WHAT IS NEEDED
Leave out pictures; repeat exactly the lines from the "The width and" line through the last of the data below.

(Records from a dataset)
----
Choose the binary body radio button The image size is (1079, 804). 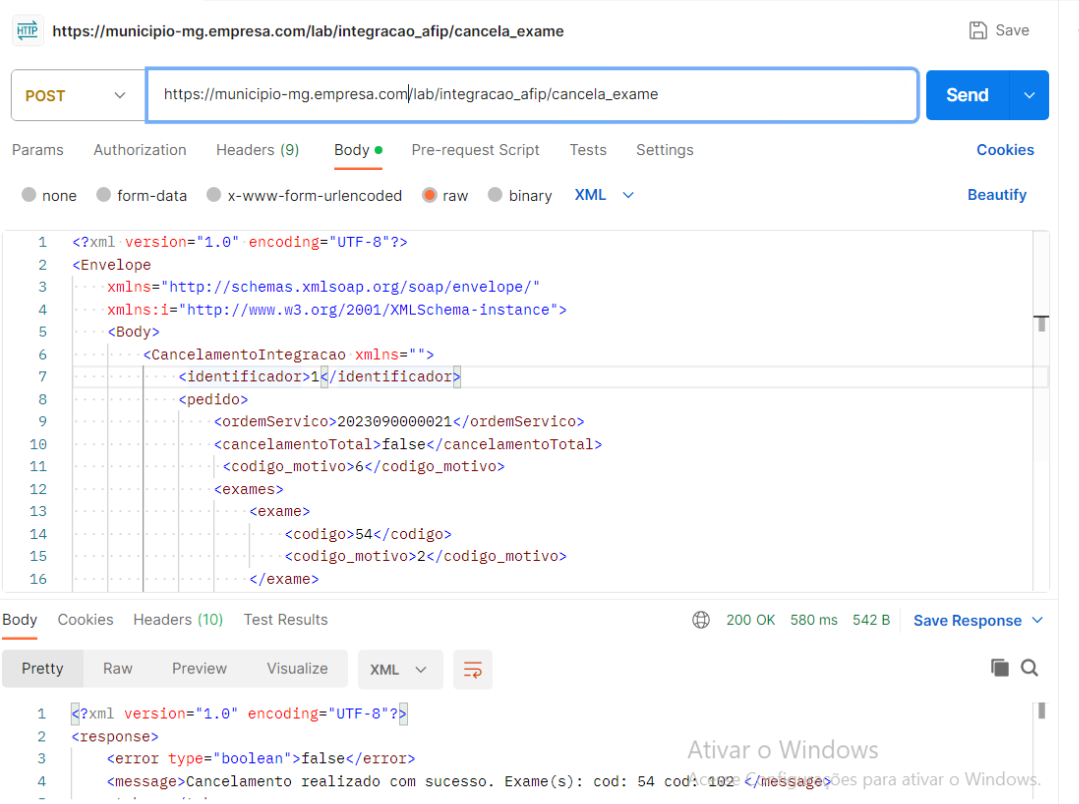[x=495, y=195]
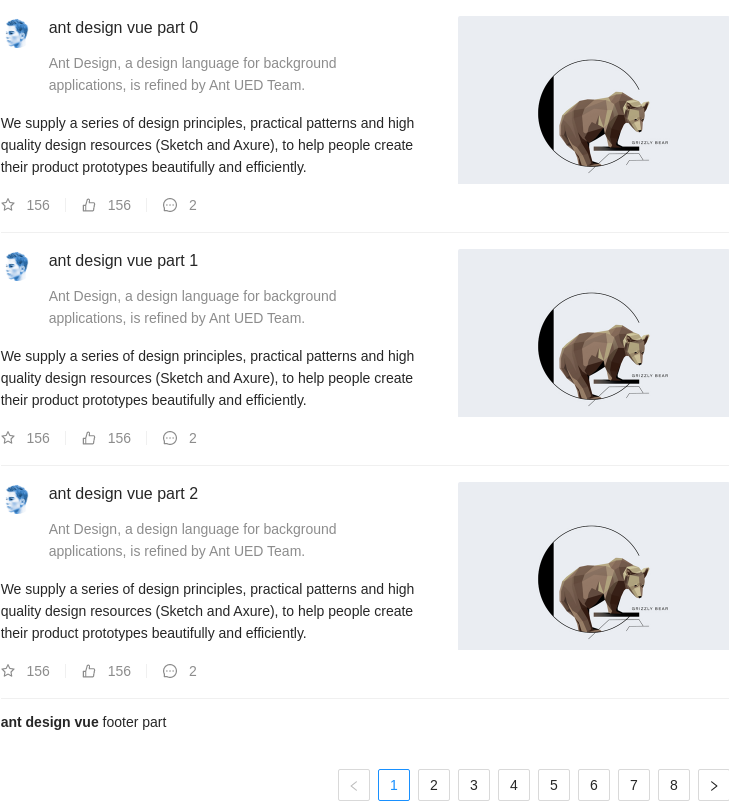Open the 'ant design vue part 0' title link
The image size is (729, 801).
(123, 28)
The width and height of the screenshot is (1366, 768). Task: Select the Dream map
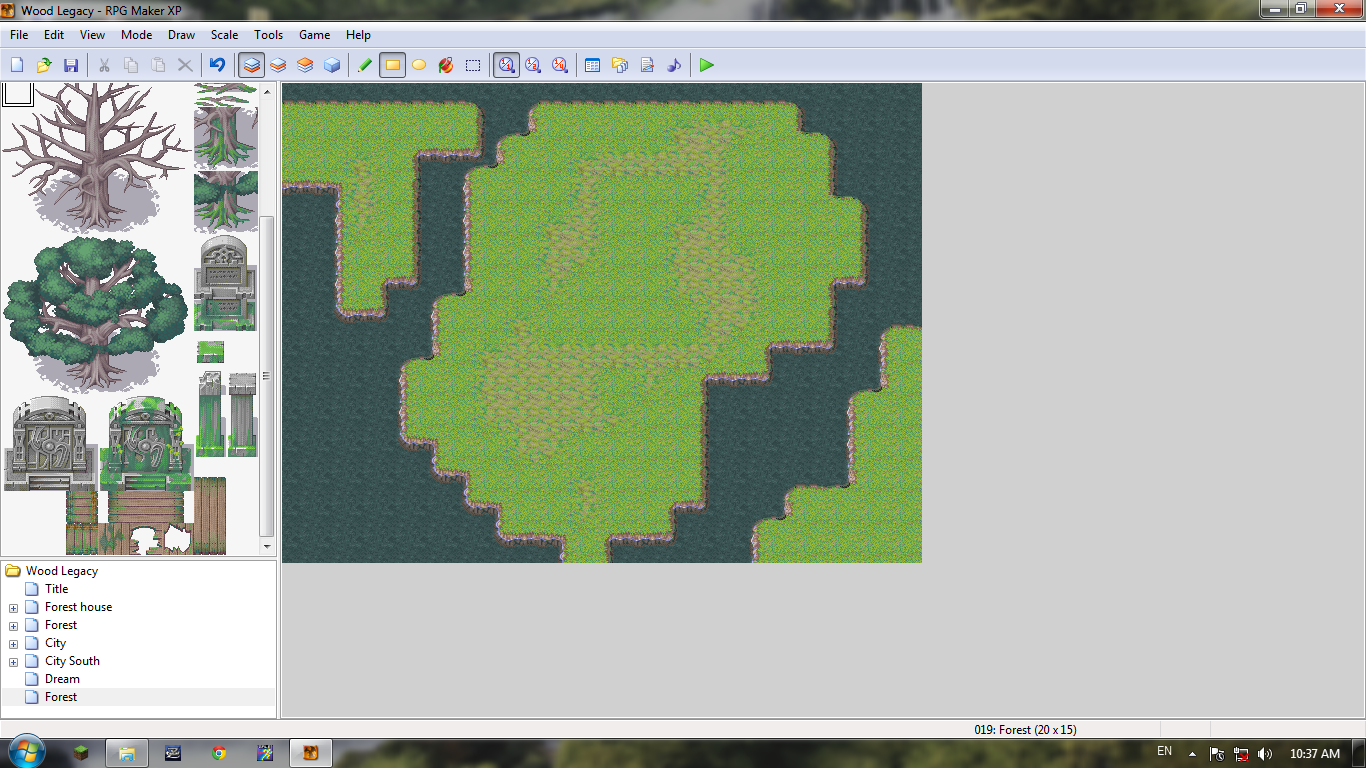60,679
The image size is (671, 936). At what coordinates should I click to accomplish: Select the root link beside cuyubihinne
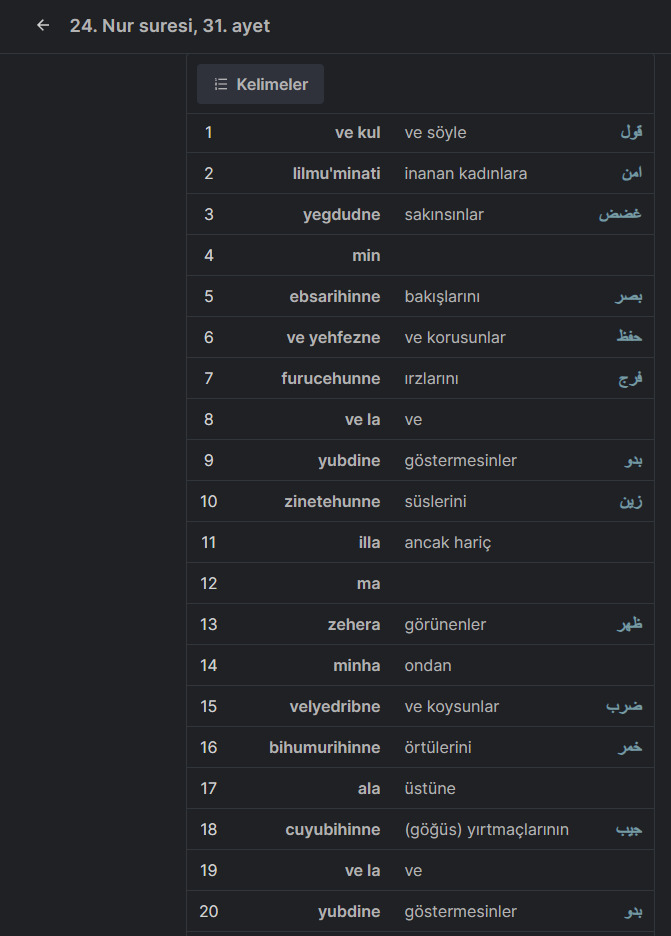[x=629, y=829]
----
ANSWER AREA
The width and height of the screenshot is (1366, 768). Task: Select the Dream map
60,679
The image size is (671, 936). At what coordinates should I click to accomplish: Select the root link beside cuyubihinne
[x=629, y=829]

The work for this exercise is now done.